Lab 9
Prelab
The goal of this lab is to map out a room or series of objects using the robot's Time of Flight sensor. I decided to do this using PD control on orientation, merging all of the sensor readings using transformation matrices, and plot the results. I will later use these to draw the map using straight line segments.
Task 1
I decided to control my robot by repeatedly using PD control. On the Python side, I had the code loop through 14 steps of 25 degrees each, sending a new target angle after each step completed.
I start off by calling the SPIN case which initializes everything and takes in four values: proportional gain, derivative gain, motor calibration, and the target yaw angle:
case SPIN:{
float p_gain, d_gain, calibration, TARGET;
success = robot_cmd.get_next_value(p_gain); if (!success)return;
success = robot_cmd.get_next_value(d_gain); if (!success)return;
success = robot_cmd.get_next_value(calibration);if (!success)return;
success = robot_cmd.get_next_value(TARGET);if (!success)return;
do {
myICM.readDMPdataFromFIFO(&data);
} while (myICM.status == ICM_20948_Stat_FIFOMoreDataAvail);
if ((myICM.status == ICM_20948_Stat_Ok) && (data.header & DMP_header_bitmap_Quat6)) {
double q1 = ((double)data.Quat6.Data.Q1) / 1073741824.0;
double q2 = ((double)data.Quat6.Data.Q2) / 1073741824.0;
double q3 = ((double)data.Quat6.Data.Q3) / 1073741824.0;
double q0 = sqrt(1.0 - min(1.0, q1*q1 + q2*q2 + q3*q3));
yaw_g = atan2(2.0*(q0*q3 + q1*q2), 1.0 - 2.0*(q2*q2 + q3*q3)) * 180.0 / M_PI;
}
prop_gain = p_gain;
der_gain = d_gain;
cal = calibration;
target = TARGET;
count = 0;
prev_meas = yaw_g;
prev_error = 0;
last_pi_ms = millis();
last_capture_index = -999;
stopped = false;
pi_spin = true;
break;
}
The above case sets 'pi_spin = true', which triggers the PD_SPIN() function in the main loop which computed the error and calculated the necessary pwm:
float errorr = target - yaw_g;
while (errorr > 180.0f) errorr -= 360.0f;
while (errorr < -180.0f) errorr += 360.0f;
if (errorr > 0) errorr = errorr - 360.0f; //<- forcing it to go CCW
float derivative = (errorr - prev_error)/dt;
prev_error = errorr;
pwm = (prop_gain * errorr) - (der_gain * derivative);
float pwm_range = constrain(abs(pwm), 60, 90);
I decided to force the robot to go CCW in some instances, such that it would take the long way and complete the entire circle.
Once the error drops within 1 degree of the target, the car stops and ouputs: "Within target range."
The robot paused between steps, which guarantees that the ToF sensor is pointing at a fixed point in space before logging data.
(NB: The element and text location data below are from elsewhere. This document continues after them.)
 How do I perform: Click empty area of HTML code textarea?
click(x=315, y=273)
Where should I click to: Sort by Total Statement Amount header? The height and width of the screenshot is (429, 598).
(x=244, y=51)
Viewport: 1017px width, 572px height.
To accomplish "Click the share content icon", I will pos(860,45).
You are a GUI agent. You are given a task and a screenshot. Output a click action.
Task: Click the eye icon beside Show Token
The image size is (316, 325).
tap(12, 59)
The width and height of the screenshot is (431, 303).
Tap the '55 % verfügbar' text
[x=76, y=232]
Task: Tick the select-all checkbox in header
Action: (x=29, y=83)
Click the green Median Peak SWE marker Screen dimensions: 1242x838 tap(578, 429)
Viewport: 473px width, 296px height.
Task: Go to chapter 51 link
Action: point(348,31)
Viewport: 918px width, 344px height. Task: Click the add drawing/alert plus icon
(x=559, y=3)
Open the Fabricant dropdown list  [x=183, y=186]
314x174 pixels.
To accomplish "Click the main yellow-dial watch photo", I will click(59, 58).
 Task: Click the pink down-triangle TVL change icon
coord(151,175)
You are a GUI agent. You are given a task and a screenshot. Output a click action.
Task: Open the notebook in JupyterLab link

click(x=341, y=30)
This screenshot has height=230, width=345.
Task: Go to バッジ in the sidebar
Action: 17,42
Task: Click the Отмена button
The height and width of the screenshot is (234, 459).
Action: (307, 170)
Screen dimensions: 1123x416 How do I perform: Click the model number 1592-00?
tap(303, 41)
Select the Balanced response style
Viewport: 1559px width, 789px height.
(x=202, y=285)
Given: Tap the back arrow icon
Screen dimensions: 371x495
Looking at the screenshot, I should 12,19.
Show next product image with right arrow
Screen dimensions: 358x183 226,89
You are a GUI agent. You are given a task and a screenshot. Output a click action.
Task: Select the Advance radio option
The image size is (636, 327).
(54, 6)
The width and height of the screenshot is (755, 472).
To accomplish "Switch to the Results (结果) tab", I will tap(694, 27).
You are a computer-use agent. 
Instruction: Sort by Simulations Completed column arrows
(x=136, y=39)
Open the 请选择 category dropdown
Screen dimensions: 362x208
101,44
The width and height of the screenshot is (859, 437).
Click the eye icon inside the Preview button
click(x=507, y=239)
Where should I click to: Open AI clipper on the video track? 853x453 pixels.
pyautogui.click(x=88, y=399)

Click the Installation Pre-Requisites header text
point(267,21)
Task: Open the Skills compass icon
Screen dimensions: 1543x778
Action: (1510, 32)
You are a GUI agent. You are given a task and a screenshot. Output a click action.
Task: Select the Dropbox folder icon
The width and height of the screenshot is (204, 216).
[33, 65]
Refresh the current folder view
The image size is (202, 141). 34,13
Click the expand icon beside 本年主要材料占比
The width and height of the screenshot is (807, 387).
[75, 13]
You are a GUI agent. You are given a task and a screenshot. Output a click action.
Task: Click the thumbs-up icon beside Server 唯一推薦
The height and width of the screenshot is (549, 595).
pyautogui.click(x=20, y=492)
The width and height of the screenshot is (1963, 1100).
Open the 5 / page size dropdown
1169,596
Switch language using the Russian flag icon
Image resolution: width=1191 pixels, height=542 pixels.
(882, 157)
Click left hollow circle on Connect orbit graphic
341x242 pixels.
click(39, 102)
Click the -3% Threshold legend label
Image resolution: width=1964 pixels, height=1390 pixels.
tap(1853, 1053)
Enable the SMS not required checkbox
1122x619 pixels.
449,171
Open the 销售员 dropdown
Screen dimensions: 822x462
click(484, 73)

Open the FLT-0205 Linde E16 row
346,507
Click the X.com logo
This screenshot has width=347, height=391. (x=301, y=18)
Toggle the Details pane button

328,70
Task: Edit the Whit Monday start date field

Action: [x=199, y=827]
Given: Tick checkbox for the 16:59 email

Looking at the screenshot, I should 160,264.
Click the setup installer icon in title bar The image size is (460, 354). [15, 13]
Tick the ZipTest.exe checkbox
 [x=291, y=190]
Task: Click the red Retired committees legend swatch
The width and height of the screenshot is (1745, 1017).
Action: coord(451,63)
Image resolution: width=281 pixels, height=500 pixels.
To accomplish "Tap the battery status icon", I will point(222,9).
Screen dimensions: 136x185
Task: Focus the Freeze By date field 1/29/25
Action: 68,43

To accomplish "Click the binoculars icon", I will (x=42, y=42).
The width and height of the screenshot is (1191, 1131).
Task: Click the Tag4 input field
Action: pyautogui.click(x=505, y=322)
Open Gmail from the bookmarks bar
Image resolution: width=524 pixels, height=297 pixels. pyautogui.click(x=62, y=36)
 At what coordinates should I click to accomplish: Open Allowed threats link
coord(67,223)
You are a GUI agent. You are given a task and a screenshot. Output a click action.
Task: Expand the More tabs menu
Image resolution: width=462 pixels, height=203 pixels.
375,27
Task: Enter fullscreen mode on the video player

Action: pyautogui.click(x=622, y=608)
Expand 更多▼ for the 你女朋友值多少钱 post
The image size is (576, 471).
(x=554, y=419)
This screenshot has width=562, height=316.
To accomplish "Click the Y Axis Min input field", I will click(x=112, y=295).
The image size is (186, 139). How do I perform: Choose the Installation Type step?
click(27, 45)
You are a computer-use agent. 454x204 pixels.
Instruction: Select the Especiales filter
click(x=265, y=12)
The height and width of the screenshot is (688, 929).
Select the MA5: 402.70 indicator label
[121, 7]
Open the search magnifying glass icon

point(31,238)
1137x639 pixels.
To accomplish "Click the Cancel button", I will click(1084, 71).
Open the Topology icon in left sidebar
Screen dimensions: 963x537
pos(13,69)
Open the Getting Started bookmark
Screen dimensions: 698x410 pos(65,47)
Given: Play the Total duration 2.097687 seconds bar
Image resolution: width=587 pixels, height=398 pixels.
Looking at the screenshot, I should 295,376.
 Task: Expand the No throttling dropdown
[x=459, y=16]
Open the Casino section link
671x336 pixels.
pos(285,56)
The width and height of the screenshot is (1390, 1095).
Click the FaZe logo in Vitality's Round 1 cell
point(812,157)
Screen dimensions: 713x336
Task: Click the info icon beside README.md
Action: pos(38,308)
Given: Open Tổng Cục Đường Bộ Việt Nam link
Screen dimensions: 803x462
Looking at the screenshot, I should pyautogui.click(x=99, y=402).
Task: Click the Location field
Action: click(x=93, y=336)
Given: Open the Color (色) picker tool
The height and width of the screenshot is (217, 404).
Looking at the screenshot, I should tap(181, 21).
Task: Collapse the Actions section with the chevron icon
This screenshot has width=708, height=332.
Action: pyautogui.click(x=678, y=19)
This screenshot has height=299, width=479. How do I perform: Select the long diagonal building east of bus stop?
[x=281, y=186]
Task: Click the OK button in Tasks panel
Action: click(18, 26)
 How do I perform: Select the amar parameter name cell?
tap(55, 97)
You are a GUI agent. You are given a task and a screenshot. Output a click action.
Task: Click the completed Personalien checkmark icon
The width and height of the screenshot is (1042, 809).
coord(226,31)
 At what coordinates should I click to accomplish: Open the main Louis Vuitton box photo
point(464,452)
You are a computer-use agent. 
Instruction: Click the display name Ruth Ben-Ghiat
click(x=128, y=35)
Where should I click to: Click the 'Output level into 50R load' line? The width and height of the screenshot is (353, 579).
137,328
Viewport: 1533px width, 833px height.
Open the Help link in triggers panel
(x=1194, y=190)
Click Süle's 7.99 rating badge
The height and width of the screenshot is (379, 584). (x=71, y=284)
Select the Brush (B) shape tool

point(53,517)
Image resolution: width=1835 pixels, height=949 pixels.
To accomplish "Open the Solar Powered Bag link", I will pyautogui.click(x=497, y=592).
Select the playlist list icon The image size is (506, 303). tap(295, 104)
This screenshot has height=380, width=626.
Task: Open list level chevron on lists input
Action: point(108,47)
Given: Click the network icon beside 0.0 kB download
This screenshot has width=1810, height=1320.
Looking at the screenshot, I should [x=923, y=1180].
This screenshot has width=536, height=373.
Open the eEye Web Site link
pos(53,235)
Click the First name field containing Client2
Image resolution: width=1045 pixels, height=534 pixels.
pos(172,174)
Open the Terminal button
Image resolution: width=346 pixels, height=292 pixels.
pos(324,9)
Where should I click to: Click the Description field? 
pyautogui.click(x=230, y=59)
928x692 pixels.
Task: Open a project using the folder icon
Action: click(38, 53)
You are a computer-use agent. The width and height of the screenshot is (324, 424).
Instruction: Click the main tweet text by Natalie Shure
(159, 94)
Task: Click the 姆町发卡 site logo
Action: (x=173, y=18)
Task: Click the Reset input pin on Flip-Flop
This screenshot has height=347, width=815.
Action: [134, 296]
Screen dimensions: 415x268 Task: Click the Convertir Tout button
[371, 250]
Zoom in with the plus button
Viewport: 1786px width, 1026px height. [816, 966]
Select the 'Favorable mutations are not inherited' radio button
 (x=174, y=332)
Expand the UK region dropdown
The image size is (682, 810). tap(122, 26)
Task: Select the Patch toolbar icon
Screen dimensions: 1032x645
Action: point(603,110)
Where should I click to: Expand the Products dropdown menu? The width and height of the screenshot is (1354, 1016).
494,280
My car was not perfect at completing on-axis turns due to motor asymmetry, which I corrected with a calibration factor applied to the left motor.
Here is a snippet from one of the runs:
Unfortunately I was unable to get my car to perfectly turn on-axis and there was an error of about 3 inches around the perimeter of an empty 4x4 meter room.
The plot below shows the yaw and ToF readings over time, and the motor PWM showing each of the 14 steps:

Task 2 — Read Out Distances
After each full 360° scan, the data was sent back over BLE using the SEND_DATA command and collected into a messages list. Each message contained the timestamp, ToF reading, yaw angle, and motor PWM. The polar plot below shows the scan:

I did not have enough time to use the lab's map, so instead I mapped out the shown objects in a living space. The polar plot shows a reasonable scan of the environment.
Task 3 — Merge and Plot Readings
To convert the sensor readings from the robot's frame to the inertial world frame, I used transformation matrices. The robot is placed at a known position (x_0, y_0) in the room, and at each measurement the sensor is pointing at angle θ (the yaw reading). The ToF sensor is mounted at the front of the robot, offset from the center of rotation by a distance d along the robot's x-axis.



Task 4 - Taking Measurements from Mutiple Locations
The full transformation from sensor frame to world frame is:
$$ T_{world} = T_{robot in world} T_{sensor on robot} $$
Where
$$ T_{robot in world}= \left[\begin{matrix} cos(\theta) & -sin(\theta) & x_{0}\\ sin(\theta) & cos(\theta) & y_{0}\\ 0 & 0 & 1 \end{matrix}\right] $$
$$ T_{sensor on robot}= \left[\begin{matrix} TOF\\ 0 \\ 0 \end{matrix}\right] $$
My ToF front sensor is located about 2.5" in front of the center of the car.